Cost-effectiveness of hepatitis C virus screening, and subsequent monitoring or treatment among pregnant women in the Netherlands
The European Journal of Health Economics Oct 22, 2020
Eijsink JFH, Al Khayat MNMT, Boersma C, et al. - Researchers investigated the public-health and economic impact of HCV screening and subsequent treatment with new direct-acting antivirals (DAAs) among pregnant women in the Netherlands. For this purpose, they developed an HCV natural history Markov transition state model. Along with all 179,000 pregnant women in the Netherlands (cohort 1), 3 further cohorts were modelled: all 79,000 first-time pregnant women (cohort 2), 33,000 pregnant migrant women (cohort 3) and 16,000 first-time pregnant migrant women (cohort 4).

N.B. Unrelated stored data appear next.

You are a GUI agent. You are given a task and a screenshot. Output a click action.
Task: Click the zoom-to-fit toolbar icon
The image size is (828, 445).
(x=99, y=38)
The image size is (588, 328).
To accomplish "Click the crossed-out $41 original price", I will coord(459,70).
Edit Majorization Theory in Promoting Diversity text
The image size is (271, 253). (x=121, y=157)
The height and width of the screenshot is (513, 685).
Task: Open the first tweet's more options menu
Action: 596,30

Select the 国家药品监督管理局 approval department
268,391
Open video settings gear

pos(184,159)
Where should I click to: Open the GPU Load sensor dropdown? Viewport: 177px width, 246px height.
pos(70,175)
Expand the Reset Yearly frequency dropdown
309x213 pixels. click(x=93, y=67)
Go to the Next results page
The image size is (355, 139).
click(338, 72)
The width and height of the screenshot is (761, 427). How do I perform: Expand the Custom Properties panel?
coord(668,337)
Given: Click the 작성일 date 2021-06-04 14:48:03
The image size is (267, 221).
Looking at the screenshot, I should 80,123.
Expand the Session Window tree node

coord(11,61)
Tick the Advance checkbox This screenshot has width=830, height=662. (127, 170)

Analysis of each cohort in various scenarios was done: i no intervention, ie, the current practice, ii screen-and-treat, ie, the most extensive approach that involves treating all individuals identified HCV-positive, and iii screen-and-treat/monitor, ie, a strategy involving therapeutic management of symptomatic (F1–F4) patients and follow-up of asymptomatic (F0) HCV carriers with subsequent treatment only at progression. Findings support the cost-effectiveness of implementing universal screening for HCV among all pregnant women in the Netherlands. However, they suggest considering smaller risk groups as reasonable, given the budget impact of the intervention.